Entries from a dataset
--- BEGIN ---

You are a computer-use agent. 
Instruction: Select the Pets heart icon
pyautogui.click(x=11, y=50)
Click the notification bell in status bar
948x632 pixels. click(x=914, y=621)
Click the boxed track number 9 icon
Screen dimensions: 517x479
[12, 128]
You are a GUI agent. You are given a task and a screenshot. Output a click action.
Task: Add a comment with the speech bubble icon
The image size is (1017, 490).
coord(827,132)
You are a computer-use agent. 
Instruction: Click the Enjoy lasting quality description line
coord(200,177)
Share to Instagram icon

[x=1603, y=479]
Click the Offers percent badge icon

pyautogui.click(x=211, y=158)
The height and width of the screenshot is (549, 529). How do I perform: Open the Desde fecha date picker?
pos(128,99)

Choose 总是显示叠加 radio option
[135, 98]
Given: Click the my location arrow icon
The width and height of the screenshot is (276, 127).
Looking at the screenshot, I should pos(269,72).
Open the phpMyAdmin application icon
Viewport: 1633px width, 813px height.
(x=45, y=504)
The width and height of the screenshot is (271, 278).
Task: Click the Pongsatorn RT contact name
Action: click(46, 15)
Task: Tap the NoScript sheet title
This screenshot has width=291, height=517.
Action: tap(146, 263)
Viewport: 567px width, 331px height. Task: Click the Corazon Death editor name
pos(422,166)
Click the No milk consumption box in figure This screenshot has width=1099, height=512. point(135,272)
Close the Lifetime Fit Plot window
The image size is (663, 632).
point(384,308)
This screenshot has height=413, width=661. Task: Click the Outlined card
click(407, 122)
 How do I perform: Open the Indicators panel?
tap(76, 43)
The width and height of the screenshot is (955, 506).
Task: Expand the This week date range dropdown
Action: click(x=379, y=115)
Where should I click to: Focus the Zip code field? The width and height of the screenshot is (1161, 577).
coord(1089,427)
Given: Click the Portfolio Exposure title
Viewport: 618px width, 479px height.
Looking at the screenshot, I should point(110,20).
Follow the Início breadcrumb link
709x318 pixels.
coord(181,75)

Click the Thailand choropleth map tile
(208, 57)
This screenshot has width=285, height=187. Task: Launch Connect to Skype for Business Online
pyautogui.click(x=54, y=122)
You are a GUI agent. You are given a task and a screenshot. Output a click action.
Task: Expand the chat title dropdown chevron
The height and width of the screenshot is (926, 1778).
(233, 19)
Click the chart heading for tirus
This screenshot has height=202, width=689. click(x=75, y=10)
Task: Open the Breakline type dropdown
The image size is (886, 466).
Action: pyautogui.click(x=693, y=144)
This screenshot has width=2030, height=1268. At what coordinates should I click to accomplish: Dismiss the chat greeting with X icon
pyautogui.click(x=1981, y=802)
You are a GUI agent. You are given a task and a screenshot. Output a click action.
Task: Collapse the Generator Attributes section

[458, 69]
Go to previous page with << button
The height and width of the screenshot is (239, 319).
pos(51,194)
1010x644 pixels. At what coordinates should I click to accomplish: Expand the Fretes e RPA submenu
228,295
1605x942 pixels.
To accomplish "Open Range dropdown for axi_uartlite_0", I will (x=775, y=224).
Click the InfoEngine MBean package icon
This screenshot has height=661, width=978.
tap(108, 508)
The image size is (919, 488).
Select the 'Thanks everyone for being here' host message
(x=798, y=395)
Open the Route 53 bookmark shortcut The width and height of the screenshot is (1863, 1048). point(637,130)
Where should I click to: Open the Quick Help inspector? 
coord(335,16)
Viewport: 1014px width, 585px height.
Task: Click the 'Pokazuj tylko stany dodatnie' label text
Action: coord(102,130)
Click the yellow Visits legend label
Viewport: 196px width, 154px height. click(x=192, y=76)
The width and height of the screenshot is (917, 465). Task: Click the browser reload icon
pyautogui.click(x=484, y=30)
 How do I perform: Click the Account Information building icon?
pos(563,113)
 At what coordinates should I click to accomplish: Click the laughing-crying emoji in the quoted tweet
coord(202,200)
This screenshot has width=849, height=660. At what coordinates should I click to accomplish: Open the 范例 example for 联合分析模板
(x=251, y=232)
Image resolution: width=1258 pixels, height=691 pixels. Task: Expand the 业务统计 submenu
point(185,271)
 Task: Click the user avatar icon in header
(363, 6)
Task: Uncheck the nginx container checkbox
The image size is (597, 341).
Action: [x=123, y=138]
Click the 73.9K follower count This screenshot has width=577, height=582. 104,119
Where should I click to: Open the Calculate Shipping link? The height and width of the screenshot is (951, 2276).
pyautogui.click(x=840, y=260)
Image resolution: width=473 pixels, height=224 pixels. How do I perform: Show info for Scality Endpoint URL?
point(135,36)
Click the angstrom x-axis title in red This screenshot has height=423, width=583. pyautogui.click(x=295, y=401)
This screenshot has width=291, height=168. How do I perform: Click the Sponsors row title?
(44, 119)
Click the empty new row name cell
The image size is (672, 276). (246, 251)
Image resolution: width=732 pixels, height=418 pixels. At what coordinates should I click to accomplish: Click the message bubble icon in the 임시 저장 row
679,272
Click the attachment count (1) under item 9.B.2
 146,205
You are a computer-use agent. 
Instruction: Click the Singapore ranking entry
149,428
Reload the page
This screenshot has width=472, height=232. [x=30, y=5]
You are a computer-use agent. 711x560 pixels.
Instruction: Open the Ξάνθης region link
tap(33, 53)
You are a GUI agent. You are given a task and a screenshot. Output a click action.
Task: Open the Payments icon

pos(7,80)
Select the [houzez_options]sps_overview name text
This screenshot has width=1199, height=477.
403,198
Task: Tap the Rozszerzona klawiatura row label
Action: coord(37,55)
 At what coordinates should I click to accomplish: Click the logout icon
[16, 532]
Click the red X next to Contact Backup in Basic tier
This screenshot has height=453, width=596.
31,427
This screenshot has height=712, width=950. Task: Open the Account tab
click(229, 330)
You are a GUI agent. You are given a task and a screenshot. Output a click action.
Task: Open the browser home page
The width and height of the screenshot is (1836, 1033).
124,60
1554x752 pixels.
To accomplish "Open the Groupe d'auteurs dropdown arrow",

--- END ---

**Exercise**
Copy out the records word for word, from the line containing "Given: Click the Portfolio Exposure title" up to and including the line containing "Action: pyautogui.click(x=693, y=144)".

**Output below**
Given: Click the Portfolio Exposure title
Viewport: 618px width, 479px height.
Looking at the screenshot, I should point(110,20).
Follow the Início breadcrumb link
709x318 pixels.
coord(181,75)

Click the Thailand choropleth map tile
(208, 57)
This screenshot has width=285, height=187. Task: Launch Connect to Skype for Business Online
pyautogui.click(x=54, y=122)
You are a GUI agent. You are given a task and a screenshot. Output a click action.
Task: Expand the chat title dropdown chevron
The height and width of the screenshot is (926, 1778).
(233, 19)
Click the chart heading for tirus
This screenshot has height=202, width=689. click(x=75, y=10)
Task: Open the Breakline type dropdown
The image size is (886, 466).
Action: pyautogui.click(x=693, y=144)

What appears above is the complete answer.